[Saved entries]
#####

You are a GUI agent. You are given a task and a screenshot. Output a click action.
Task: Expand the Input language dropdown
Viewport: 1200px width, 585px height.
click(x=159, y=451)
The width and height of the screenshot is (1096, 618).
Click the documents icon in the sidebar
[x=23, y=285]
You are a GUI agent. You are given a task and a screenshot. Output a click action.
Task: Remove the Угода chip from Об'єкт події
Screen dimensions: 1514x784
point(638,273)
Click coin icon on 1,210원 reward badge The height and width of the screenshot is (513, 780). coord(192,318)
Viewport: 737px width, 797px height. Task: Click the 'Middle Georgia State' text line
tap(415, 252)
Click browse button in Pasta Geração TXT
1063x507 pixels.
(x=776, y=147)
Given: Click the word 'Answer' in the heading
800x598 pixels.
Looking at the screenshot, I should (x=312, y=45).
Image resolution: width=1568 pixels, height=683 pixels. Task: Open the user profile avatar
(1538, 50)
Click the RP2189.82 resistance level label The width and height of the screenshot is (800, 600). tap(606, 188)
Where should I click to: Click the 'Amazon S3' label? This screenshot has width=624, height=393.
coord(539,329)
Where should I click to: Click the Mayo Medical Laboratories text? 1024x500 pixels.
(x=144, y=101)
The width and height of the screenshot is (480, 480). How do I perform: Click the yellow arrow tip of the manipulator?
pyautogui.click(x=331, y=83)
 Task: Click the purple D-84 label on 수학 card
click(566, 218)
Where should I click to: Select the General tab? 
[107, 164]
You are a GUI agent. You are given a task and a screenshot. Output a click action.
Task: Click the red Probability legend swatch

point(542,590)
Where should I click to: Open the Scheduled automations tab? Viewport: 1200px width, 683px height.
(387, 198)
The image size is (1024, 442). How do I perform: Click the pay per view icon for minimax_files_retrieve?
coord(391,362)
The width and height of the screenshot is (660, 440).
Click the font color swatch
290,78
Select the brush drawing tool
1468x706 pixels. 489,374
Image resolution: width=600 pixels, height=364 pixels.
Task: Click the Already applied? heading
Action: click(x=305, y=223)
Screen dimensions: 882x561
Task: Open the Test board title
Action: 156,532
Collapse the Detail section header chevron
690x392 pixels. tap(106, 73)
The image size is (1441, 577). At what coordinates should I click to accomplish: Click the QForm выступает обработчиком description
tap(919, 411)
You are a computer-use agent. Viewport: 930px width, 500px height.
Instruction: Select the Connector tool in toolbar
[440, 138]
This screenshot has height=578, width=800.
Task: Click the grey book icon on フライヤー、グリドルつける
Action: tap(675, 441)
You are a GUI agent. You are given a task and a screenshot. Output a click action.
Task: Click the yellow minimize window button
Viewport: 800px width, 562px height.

#####

▶ **Prompt**
No line before the one with "Collapse the Detail section header chevron" belongs in the answer; copy that line and the rest of the records exactly.

▶ **Answer below**
Collapse the Detail section header chevron
690x392 pixels. tap(106, 73)
The image size is (1441, 577). At what coordinates should I click to accomplish: Click the QForm выступает обработчиком description
tap(919, 411)
You are a computer-use agent. Viewport: 930px width, 500px height.
Instruction: Select the Connector tool in toolbar
[440, 138]
This screenshot has height=578, width=800.
Task: Click the grey book icon on フライヤー、グリドルつける
Action: tap(675, 441)
You are a GUI agent. You are given a task and a screenshot. Output a click action.
Task: Click the yellow minimize window button
Viewport: 800px width, 562px height.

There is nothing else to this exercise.